◆ **Work instructions**
Print the lines of the data, starting with the first, up to and including the line where "Task: Open the 佈景主題(T) menu" appears.

◆ **Dataset records**

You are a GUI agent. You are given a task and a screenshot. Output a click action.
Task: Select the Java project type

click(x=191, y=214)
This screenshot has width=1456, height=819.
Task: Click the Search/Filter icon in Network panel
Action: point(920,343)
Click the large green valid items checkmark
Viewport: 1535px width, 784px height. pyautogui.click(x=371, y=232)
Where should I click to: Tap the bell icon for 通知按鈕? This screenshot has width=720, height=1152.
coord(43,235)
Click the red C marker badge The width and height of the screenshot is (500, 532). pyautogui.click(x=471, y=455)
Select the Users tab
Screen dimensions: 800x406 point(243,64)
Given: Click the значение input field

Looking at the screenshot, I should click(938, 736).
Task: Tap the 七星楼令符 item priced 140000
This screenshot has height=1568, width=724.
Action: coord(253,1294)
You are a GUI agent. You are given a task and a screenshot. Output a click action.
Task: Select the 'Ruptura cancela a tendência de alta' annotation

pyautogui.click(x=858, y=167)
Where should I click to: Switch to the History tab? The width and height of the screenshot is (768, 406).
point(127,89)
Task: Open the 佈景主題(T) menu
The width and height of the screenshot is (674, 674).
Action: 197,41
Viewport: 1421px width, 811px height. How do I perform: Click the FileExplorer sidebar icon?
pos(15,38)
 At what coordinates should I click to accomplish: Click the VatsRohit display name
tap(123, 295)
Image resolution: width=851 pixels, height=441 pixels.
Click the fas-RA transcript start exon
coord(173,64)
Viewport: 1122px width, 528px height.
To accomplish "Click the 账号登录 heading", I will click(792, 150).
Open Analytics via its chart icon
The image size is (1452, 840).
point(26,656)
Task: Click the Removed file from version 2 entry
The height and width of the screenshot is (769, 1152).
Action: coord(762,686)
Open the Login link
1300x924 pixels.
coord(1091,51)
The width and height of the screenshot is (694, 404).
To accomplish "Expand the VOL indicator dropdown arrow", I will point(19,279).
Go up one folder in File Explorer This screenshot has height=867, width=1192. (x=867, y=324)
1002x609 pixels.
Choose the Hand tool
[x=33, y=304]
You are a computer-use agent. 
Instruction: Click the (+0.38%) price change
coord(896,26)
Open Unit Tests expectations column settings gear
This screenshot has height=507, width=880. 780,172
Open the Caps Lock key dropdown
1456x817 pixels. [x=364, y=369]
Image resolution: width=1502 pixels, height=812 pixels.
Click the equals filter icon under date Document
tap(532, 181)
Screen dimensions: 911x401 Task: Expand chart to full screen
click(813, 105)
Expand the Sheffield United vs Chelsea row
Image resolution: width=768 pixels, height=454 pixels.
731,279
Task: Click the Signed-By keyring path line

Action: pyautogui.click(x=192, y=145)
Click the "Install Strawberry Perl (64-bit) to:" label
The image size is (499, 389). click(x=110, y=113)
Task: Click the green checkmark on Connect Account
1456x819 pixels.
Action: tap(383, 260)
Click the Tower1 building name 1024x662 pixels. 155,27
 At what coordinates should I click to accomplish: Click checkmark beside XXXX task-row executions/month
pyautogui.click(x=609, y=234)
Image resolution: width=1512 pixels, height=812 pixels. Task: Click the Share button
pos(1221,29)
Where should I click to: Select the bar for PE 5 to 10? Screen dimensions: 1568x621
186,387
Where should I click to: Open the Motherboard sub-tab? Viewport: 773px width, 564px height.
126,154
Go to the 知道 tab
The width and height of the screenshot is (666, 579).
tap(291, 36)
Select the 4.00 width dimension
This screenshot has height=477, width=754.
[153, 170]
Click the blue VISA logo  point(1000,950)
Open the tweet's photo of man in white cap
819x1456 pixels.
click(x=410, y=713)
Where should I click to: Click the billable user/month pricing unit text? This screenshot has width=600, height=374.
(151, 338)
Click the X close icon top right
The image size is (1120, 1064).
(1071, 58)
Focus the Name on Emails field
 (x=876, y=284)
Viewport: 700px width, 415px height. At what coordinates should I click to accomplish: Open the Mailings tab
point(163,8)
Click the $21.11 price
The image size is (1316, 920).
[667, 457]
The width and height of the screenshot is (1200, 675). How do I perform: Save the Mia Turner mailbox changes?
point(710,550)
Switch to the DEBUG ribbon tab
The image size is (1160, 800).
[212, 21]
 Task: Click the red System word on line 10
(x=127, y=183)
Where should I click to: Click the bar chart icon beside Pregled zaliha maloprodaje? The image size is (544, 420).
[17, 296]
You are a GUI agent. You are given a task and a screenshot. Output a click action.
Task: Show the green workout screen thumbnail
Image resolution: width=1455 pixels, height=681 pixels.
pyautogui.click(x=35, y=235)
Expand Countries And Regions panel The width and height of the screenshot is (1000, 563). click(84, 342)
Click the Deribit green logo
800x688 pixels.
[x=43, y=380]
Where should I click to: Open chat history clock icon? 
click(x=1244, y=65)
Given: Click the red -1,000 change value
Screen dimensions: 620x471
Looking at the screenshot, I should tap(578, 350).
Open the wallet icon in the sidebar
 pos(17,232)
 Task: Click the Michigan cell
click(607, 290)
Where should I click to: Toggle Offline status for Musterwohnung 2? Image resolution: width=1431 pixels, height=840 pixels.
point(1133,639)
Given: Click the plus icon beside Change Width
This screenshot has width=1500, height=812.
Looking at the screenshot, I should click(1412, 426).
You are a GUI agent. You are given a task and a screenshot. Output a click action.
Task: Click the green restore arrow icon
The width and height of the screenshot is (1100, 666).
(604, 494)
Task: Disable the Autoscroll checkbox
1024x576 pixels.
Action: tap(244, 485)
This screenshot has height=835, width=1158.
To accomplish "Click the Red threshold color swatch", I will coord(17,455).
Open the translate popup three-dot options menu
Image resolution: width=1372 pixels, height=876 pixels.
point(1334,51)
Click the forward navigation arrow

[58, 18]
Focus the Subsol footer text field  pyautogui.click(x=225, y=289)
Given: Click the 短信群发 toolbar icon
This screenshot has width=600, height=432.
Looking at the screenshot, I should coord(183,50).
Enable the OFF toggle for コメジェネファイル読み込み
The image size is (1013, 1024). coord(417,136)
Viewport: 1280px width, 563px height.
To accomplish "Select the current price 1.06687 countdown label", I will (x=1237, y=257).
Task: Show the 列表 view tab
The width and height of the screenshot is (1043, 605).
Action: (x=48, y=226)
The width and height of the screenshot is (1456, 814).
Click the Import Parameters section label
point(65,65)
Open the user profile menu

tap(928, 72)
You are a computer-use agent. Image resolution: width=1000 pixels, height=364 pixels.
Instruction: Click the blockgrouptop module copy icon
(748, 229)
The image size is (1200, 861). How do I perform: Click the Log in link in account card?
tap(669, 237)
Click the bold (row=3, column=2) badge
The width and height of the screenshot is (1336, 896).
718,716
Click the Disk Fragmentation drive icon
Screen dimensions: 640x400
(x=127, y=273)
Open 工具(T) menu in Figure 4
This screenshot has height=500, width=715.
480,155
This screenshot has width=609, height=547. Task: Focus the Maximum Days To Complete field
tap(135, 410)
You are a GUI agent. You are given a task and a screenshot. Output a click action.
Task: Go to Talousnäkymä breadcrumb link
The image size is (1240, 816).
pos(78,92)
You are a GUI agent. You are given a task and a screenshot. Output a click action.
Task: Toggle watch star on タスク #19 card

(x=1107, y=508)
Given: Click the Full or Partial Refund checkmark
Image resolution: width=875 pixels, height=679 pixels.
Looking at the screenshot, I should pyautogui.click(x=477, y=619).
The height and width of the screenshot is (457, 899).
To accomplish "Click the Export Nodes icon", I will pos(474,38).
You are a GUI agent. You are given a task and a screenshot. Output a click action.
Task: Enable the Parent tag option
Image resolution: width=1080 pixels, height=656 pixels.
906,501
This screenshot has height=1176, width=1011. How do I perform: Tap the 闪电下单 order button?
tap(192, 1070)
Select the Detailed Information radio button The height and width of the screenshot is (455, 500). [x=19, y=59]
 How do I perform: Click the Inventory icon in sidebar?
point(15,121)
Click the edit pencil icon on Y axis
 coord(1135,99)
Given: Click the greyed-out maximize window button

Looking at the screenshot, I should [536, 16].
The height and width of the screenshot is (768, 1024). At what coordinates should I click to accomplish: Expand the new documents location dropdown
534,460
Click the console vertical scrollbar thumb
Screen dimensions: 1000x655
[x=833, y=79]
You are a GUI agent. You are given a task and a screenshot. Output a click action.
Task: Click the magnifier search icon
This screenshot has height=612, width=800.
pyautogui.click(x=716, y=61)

◆ **Exercise response**
You are a GUI agent. You are given a task and a screenshot. Output a click action.
Task: Select the Java project type

click(x=191, y=214)
This screenshot has width=1456, height=819.
Task: Click the Search/Filter icon in Network panel
Action: point(920,343)
Click the large green valid items checkmark
Viewport: 1535px width, 784px height. pyautogui.click(x=371, y=232)
Where should I click to: Tap the bell icon for 通知按鈕? This screenshot has width=720, height=1152.
coord(43,235)
Click the red C marker badge The width and height of the screenshot is (500, 532). pyautogui.click(x=471, y=455)
Select the Users tab
Screen dimensions: 800x406 point(243,64)
Given: Click the значение input field

Looking at the screenshot, I should click(938, 736).
Task: Tap the 七星楼令符 item priced 140000
This screenshot has height=1568, width=724.
Action: coord(253,1294)
You are a GUI agent. You are given a task and a screenshot. Output a click action.
Task: Select the 'Ruptura cancela a tendência de alta' annotation

pyautogui.click(x=858, y=167)
Where should I click to: Switch to the History tab? The width and height of the screenshot is (768, 406).
point(127,89)
Task: Open the 佈景主題(T) menu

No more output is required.